Between the Christmases Rhoda and I went shopping for gifts. I remember buying an orchid for our family to enjoy. That week is full of special memories and Rhoda seemed to be regaining her strength. We went to Waterford Mennonite Church for the longest night of the year. Others went forward to light candles in memory of a loved one. We sat quietly in our seats to indulge the joy of being together.
It occurs to me now that the readers of this blog comprise a large grief support group to hear me tell my story. For that is what we do at grief support groups, we tell stories of great personal loss. So, I invite you to listen to me in my grief, and to listen to others. For partings face us, each of us, everyone. And telling our stories is an important part of our healing. If you don’t know it now, you will learn. (Forgive me for being so sure about that; I am after-all, only an Old Fool.)
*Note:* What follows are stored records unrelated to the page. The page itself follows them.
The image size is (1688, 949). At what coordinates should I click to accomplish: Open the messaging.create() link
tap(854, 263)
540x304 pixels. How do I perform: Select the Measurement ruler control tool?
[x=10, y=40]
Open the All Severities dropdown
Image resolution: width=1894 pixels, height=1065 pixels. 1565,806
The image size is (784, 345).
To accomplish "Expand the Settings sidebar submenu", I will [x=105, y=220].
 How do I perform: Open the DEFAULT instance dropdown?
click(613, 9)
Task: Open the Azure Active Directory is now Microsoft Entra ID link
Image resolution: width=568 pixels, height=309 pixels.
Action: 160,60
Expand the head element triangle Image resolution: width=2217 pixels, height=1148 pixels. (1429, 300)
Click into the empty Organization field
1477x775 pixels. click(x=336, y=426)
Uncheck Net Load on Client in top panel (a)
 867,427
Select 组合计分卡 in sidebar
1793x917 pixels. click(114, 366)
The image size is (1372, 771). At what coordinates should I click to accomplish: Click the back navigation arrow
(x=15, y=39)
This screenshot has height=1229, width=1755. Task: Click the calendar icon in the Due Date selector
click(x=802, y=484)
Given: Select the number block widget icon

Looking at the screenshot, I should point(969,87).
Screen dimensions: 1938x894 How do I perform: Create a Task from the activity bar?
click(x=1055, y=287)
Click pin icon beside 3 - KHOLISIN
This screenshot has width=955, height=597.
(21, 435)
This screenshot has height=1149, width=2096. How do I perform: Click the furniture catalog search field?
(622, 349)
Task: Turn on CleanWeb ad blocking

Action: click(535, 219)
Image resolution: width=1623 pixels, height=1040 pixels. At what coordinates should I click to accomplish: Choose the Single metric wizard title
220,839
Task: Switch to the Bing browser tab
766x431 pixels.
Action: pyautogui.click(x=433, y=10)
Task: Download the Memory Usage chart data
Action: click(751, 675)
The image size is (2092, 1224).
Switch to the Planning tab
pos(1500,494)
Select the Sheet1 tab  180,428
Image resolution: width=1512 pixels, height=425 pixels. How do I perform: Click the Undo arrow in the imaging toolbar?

In the year before we left Florida the doctors had controlled Rhoda’s atrial fibrillation by carefully balanced medicines and inserting a pace maker. Since our arrival in Indiana we had other concerns. Rhoda developed a serious hiatal hernia causing some blood loss and requiring surgery. She had a intestinal stroke and abdominal blockage requiring more surgery; and then an infection which meant another surgery after which she struggled to recover.
Between those crises, there were months of slow but steady recovery. She never lost spirit. Once I was asked to tell the medical caregivers what they should do in the event her heart stopped. I knew her wishes and said that in that event we would “let her go.” Later, I told her what I had said, and she smiled, and affirmed my words.
Once when Rhoda awoke from a long period of sedation she lifted her eyes to the clock that said, 9:30. Thinking it was morning time she said, “I think I’ll have cream of wheat for breakfast.” Though it was beyond meal time, the nurses found some of that childhood delicacy for her. Every morning after that, that was her standard order in the hospital and Greencroft Health Center, and after she came home, I cooked it every morning to serve as a breakfast in bed.
Another time the doctor convened the family in the ICU to discuss the seriousness of her condition. He said there was one thing that he could do that might help her. Assured that it would cause her little dicomfort, we gave our consent to do it. With a nod from the doctor the nurse in attendance rushed off to prepare the instruments she knew the doctor would need. In a few days, Rhoda left the ICU for the ICCU, and the doctor said, Lady, You have been given a new life.” And so it was, but like all life, her life was limited.
Exactly one year ago, at this very hour, I was at my computer writing a Highlight of our past week to share with our friends. Rhoda was seated in the chair behind me. As was our custom, I gave her the finished article for her correction and approval. Then we observed that it was 10:00 p.m. and past her usual bedtime. She immediately went to our room.
An hour later I noticed that she had not called me to the room for our bedtime rituals as was her custom. I went immediately and found her slumped against the bed, still breathing, her heart still beating, but unresponsive. Immediately I called Rachel and Eldon, and we called 911.
At the hospital we were told that she had a massive bleed that was pushing her brain to one side. It would soon encroach on the part of her brain that controlled her breathing. She would live a few hours or a few days. Rachel and I soon saw that it would be only for a few hours. She and I were at her side when she breathed her last, and we released her spirit.
We were soon joined by Eldon, Dan, Philippe, Conrad and Diana and Zach. The hospital staff allowed us to grieve quietly until we were ready to leave, still grieving. Sister Nora, the hospital chaplain we had learned to love and respect, drove through snowy weather from Elkhart to pray with us. At home I had a “Highlight” ready to send to our friends. I sent it, and the next morning sent another that I called a “Necessary Highlight” to inform family and friends of our loss. Thank you all for joining this grief support group.